§ **TASK REQUIREMENTS**
Using the data below, return every line that holds the word "computer".

TASK INPUTS: Begin

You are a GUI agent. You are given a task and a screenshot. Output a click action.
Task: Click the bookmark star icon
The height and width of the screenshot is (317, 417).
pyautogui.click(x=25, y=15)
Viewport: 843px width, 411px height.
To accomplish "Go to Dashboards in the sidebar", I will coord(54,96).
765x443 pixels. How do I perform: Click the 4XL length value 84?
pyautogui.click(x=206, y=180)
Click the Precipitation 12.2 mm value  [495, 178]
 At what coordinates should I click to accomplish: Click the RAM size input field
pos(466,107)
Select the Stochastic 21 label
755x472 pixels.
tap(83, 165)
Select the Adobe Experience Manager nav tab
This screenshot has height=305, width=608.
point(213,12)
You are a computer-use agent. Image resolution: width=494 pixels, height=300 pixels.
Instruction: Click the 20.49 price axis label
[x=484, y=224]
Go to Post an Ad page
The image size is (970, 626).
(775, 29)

TASK INPUTS: End
TASK INPUTS: Begin

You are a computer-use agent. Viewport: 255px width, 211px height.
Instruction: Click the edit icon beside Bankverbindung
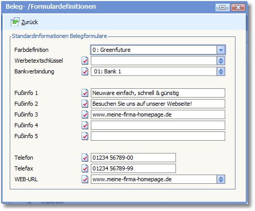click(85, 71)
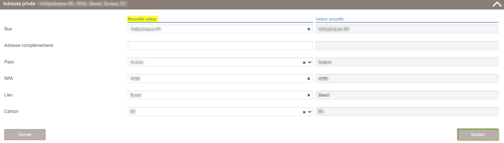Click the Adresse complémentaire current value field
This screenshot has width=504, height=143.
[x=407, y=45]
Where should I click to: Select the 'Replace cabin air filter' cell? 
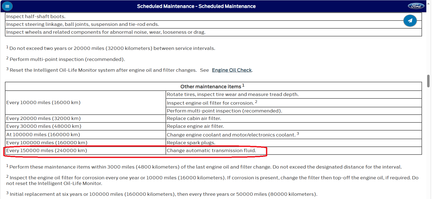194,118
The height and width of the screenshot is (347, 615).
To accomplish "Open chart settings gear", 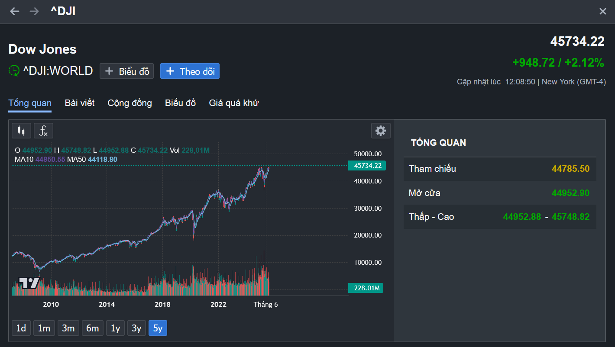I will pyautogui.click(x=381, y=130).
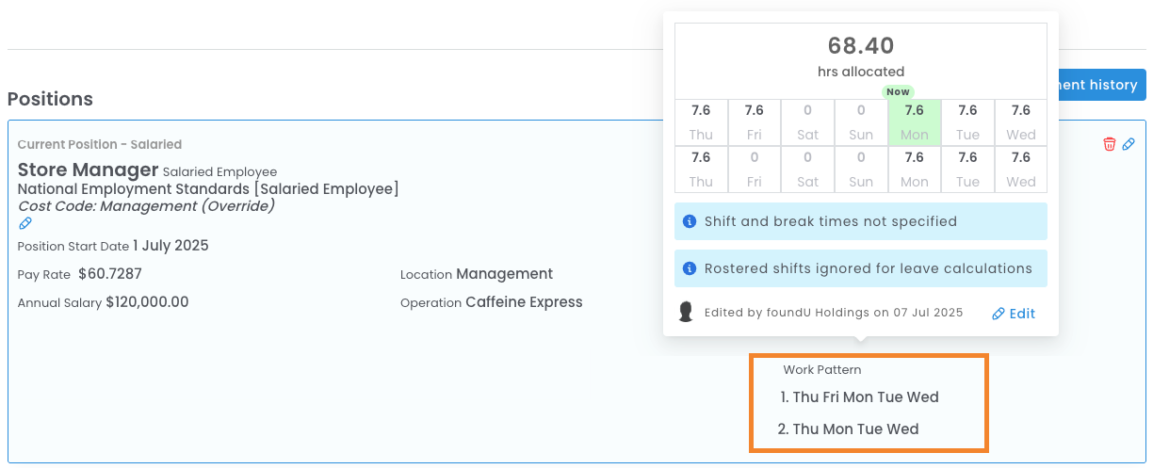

TASK INPUTS: End

§ **SOLUTION**
You are a computer-use agent. Image resolution: width=494 pixels, height=300 pixels.
You are a computer-use agent. Viewport: 255px width, 211px height.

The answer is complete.